Anche nel settore delle pubbliche amministrazioni iniziano a svilupparsi progetti che intendono misurare, attraverso modelli di Public Value Governance, il valore pubblico creato dalle amministrazioni incaricate di gestire le risorse del PNRR. La creazione di Valore Pubblico, «ovvero il miglioramento del livello di benessere economico-sociale-ambientale dei destinatari delle politiche e dei servizi pubblici rispetto alle condizioni di partenza», da intendersi come scopo ultimo dell’attuazione delle politiche pubbliche, diviene un imperativo istituzionale in uno scenario globale caratterizzato da problemi complessi.
Conclusioni
Con il PNRR abbiamo l’irripetibile opportunità di compiere un’evoluzione nel modo in cui concepire i processi di investimento, costruire relazioni pubblico-privato, concretizzare trasferimenti di tecnologie e valorizzare la ricerca. La formazione, il trasferimento delle conoscenze e la diffusione delle innovazioni, vincono la sfida tecnologica. Ben venga allora tutto quello che contribuisce a dare un nuovo significato a ciò che la società considera valore, superando l’unica declinazione, quella del profitto finanziario, inseguita dall’utilità individuale dell’uomo economico del secolo scorso.
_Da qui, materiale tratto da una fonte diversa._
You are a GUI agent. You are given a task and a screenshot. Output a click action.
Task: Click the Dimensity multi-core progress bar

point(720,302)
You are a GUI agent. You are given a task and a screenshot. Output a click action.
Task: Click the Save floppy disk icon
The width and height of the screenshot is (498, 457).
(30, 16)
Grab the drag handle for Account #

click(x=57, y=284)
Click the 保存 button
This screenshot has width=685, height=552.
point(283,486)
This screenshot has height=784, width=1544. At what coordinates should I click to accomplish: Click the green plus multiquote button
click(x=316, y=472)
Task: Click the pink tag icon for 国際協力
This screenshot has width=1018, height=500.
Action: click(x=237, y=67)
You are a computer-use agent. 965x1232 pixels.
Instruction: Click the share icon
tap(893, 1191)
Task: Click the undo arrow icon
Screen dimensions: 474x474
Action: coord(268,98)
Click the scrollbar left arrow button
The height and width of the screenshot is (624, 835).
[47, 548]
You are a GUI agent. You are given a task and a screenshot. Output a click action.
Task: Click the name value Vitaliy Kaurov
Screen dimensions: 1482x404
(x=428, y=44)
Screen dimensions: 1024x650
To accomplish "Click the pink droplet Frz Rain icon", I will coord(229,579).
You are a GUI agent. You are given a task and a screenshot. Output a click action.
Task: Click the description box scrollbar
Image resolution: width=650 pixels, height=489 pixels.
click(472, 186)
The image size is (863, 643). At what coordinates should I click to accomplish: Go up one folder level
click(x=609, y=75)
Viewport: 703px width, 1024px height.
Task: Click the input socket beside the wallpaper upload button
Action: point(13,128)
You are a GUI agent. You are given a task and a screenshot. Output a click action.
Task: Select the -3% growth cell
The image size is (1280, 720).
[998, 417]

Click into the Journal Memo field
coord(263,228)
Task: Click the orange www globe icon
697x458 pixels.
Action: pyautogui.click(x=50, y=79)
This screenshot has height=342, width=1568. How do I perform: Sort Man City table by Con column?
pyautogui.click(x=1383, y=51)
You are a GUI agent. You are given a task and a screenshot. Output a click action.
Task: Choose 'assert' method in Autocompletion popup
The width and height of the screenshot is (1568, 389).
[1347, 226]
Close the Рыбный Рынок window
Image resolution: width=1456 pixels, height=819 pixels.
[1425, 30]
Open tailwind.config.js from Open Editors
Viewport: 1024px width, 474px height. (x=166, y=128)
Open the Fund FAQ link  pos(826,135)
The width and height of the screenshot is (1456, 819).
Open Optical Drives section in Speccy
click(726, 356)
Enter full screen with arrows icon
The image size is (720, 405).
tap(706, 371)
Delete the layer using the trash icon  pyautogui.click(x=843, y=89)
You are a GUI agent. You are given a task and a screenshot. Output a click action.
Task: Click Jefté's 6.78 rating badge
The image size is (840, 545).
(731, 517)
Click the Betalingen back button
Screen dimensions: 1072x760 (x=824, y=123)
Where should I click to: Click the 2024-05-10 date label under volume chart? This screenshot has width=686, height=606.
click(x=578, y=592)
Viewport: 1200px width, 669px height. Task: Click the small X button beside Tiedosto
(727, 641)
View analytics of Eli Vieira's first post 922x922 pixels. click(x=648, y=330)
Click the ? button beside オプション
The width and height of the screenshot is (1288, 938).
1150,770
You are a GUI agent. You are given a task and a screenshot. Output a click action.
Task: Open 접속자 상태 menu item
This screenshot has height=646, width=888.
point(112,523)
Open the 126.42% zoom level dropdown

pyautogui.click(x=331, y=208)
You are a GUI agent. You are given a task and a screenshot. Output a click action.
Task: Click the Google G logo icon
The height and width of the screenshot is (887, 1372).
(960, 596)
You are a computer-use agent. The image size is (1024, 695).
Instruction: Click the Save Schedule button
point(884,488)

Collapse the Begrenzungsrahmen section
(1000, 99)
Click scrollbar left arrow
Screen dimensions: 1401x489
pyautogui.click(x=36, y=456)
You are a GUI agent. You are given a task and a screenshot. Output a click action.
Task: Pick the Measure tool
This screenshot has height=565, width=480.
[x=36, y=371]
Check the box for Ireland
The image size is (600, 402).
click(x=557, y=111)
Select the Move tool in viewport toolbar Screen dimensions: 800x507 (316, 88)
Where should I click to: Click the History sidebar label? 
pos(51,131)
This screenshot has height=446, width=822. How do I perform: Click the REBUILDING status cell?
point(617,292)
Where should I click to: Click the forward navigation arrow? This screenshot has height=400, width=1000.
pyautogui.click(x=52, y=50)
Occorre insistere nel perseguire una nuova alleanza fra innovazione digitale e sociale: un nuovo patto sociale per la società digitale, che garantisca la sovranità sui dati, standard etici per l’intelligenza artificiale, diritti digitali dei cittadini e delle imprese, diritti dei lavoratori, la parità di genere e gli standard ambientali. Per questo nel PNRR, così come nei fondi legati alla programmazione EU 21-27, devono farsi strada progetti capaci di esprimere sostenibilità e al tempo stesso in grado di esplicitare le intenzioni di impatto atteso. Progetti in grado di orientarsi verso il pensiero strategico di un futuro desiderabile: un ecosistema socio-economico inclusivo, equo e compatibile con quello naturale. Oggi, tale prospettiva, attraverso l’alleanza fra innovazione digitale e sociale, è perseguibile.